Le Paradoxe du Barbier

Imaginons une ville où il n’y a qu’un seul barbier et que la règle veuille que chaque homme de cette ville prenne le soin d’être bien rasé : les uns parce qu’il se rasent eux mêmes, les autres parce qu’ils font appel aux services du barbier .

Il semble tout à fait raisonnable d’imaginer que le barbier obéit à la règle suivante : Il rase tous les hommes et seulement ceux qui ne se rasent pas eux-mêmes.

En accord avec ce scénario, nous pouvons nous poser cette question. Le barbier se rase-t-il lui-même ?

En se demandant cela, nous allons subséquemment découvrir que la situation se révèle….impossible !

Si le barbier ne se rase pas lui-même il doit enfreindre la règle (il ne sera pas soigneusement rasé.) Sil ne se rase pas lui-même puisqu’il faut respecter la règle, il ne se rasera pas. En aucun car il ne pourra se raser lui-même. OK on en a assez parlé!

Aujourd’hui, le paradoxe du barbier pourrait être celui-ci : la mode de ces  grosses barbes «hipster» qu’on voit pousser partout, et leur cohabitation avec un phénomène de mode autour  du rasage traditionnel et des accessoires qui vont avec.

Pour marquer la Fête des Pères nous avons décidé de mettre un coup de projecteur sur une marque  délicieusement «vintage» Antiga de Barbearia de Bairro, qui nous est proposée par Le Long du Tage,  une société innovatrice spécialisée dans l’importation de «l’Excellence Portugaise».

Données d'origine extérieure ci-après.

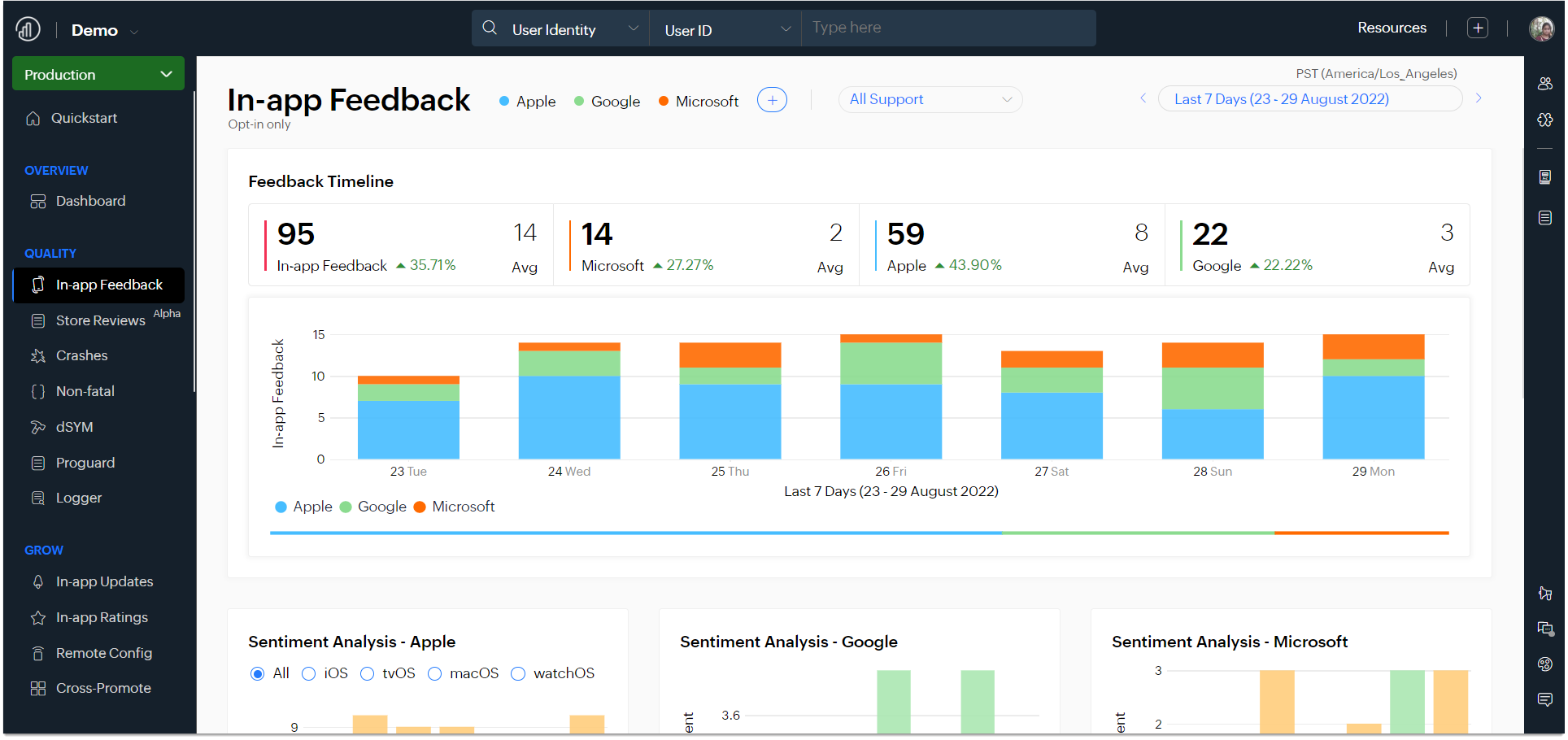Open the dSYM symbolication page

(75, 427)
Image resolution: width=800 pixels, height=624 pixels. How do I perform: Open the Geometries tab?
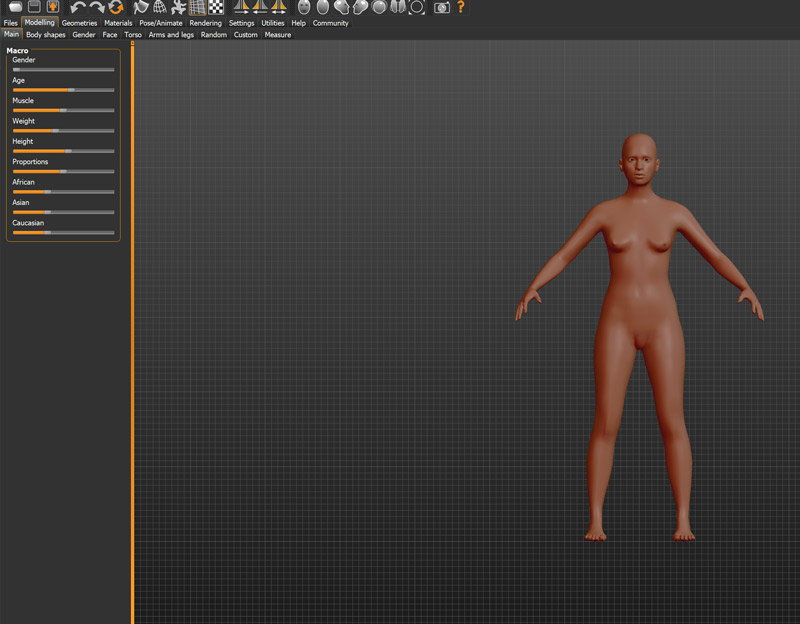click(x=79, y=22)
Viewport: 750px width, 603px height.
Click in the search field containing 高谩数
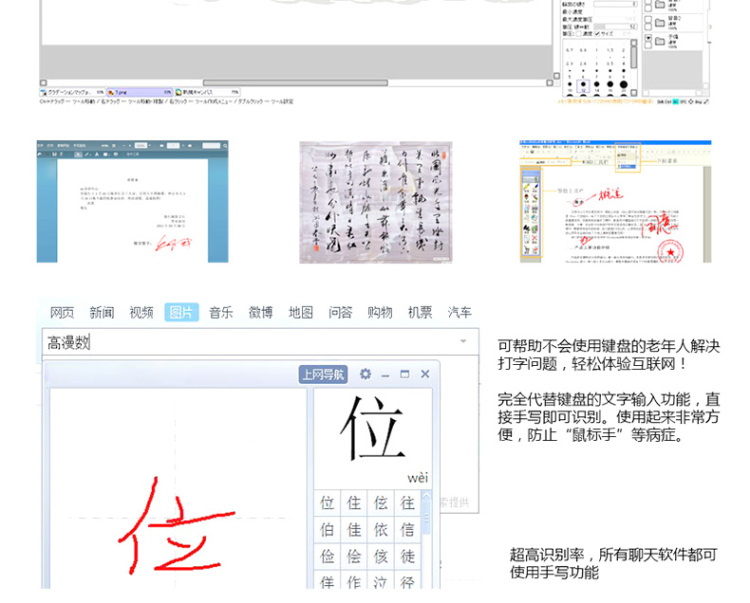pyautogui.click(x=250, y=342)
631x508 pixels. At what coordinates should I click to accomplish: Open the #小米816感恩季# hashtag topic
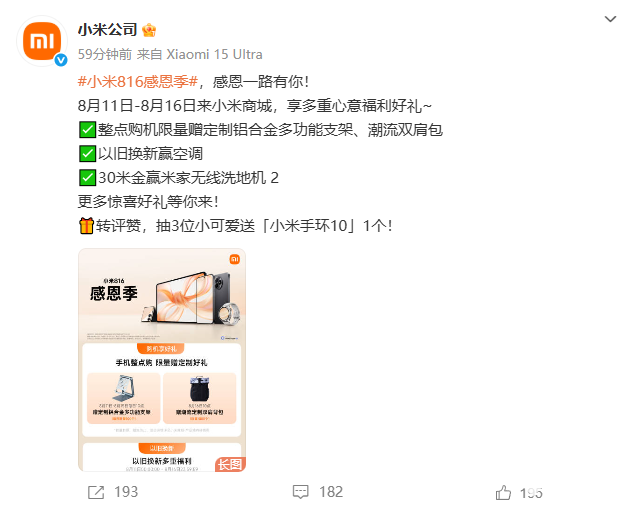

La boutique du barbier a toujours fait partie du paysage traditionnel Portugais, et à ce jour il est très courant d’en trouver. C’est un lieu résolument masculin toutes générations confondues où on refait le monde dans une atmosphère riche en fragrances de cuir et de mousse à raser !

Pour votre propre salle de bains Antiga de Barbeaira de Bairro commercialise la véritable essence de cette tradition.  De magnifiques blaireaux pure soie,  fabriqués à la main par Semogue,  des bols à raser rétros en porcelaine blanche,  la crème à raser en tube ou sous forme de pot, de touche résolument masculine, et des savons de bain issus de la célèbre maison de Castelbel.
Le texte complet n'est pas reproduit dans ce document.